The exhibition hints at a narrative set in deep space but which can also feel, in Microscope Gallery’s cavernously dark gallery, like deep sea. A soundtrack of unnerving sounds – buzzers, clicks, what I think was a vacuum cleaner – emanates from the two monitor videos, New Grey Planet: Chapter 1 and New Grey Planet: Library. These videos bookend a series of installations, still life arrangements of found glassware and flimsy sculptures on glass tables, projected with blue and red light. The complex shadows they cast come to life when wearing 3D glasses, looming forward in some cases, flattening into a stark picture plane in others. Projected on the wall opposite from these installations is a large, dazzling CGI video, a completely different species of 3D.

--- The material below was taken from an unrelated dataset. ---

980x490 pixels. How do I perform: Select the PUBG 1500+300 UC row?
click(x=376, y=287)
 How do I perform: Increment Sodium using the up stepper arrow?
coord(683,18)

Blinn & Lambert, the collaborative alias of Nicholas Steindorf and Kyle Williams, took their name in 2016 from matte and reflective surface options in Maya, a program capable of making virtual figments look hyper real. They’ve digested some of that program’s visual logic but use it sparingly. Only Doe, a Deer is made with it, its ambitious exploration of CGI all the more deliberate for being just one in a constellation of techniques. Both New Grey Planet videos work backwards: they look virtual but are not, an effect achieved in part by how the camera swivels under and around objects, giving the impression of a zero gravity space.
It’s a major trick how uncannily these floating objects resemble sci-fi set pieces: planets, moons, a space ship. In an exhibition abounding with double meanings, it feels more like a disposition than a gimmick. Every object has a shadow teeming with associative resonances. In one of the most strangely poetic moments of the exhibition, the shadow of a porcelain deer figurine is partially absorbed and erased by a stream of time-released water. An aquarium on the floor neatly collects the runoff. Turn around and see its double in the large CGI video, which conjures an eerily lifelike deer sipping water from a stream.

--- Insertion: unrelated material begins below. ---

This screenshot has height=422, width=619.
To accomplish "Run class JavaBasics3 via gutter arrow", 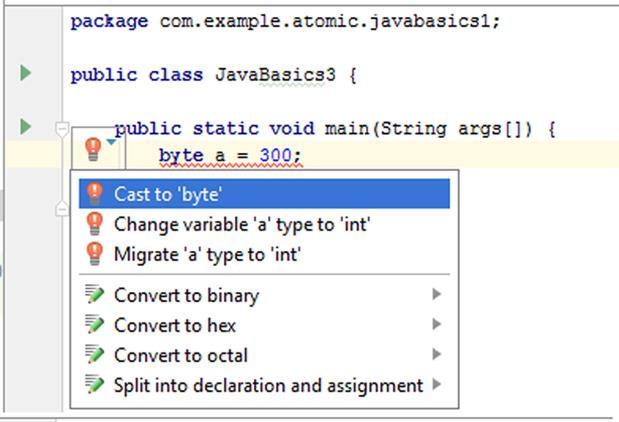I will tap(26, 73).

Painting, the oldest technology referenced in the exhibition, runs likes a current through all the work (its use of still life format, sophisticated attention to how color creates the illusion of space, and compositional inspiration drawn from Balthus’ masterpiece, The Mountain). Doe, a Deer foregrounds most explicitly how painting might help push the boundaries of CGI. A glittering, frenetic work, it’s the exhibition’s most painterly installment, channeling Stan Brakhage and early experimental film’s use of, and kinship with, abstract painting. Takeshi Murata’s charged phantasmagorias exist somewhere in its subconscious. It tells its story in color: squint one eye and the world turns red and black, the doe’s lavishly reproduced fur bending in the stream. Squint the other, and you’re submerged under water.

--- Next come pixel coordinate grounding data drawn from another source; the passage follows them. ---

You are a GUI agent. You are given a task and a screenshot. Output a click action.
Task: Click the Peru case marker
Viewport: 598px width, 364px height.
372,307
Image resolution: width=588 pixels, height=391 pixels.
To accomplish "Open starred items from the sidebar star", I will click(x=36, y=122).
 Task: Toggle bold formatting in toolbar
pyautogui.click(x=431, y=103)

CGI is well placed to question the reality of nonhuman things, and some excellent work – Helen Marten’s “Evian Disease,” Hito Steyerl’s “Liquid, Inc.” and Kate Cooper’s “Rigged” come to mind – have been acts of artistic semi-philosophy. But CGI is also disposed to advance a received idea that (increasingly expensive) things are as worthy of ethical consideration as humans. The art worlds are too numerous to have one zeitgeist, but this is one of them (it’s one of the thrusts of Object Oriented Ontology, an influential philosophy within some corners of artistic creation). One friend called it “the talking toaster problem” after the 1987 prototypical-“Toy Story” animation, “The Brave Little Toaster,” in which the internal lives of objects tell a now-familiar story of old things fighting impending obsolescence. CGI versions of this in art today – creepy humanoids and pop culture pastiches – whether made from critique or conviction, risk taking complexity with objects for granted.
Blinn & Lambert’s objects are far from talking toasters. They’re more like deadpan performers from the age of silent film. And like Ponge before them, the artists find life in these everyday things through twin acts of observation and imagination. Expressivity isn’t a given – it’s a project.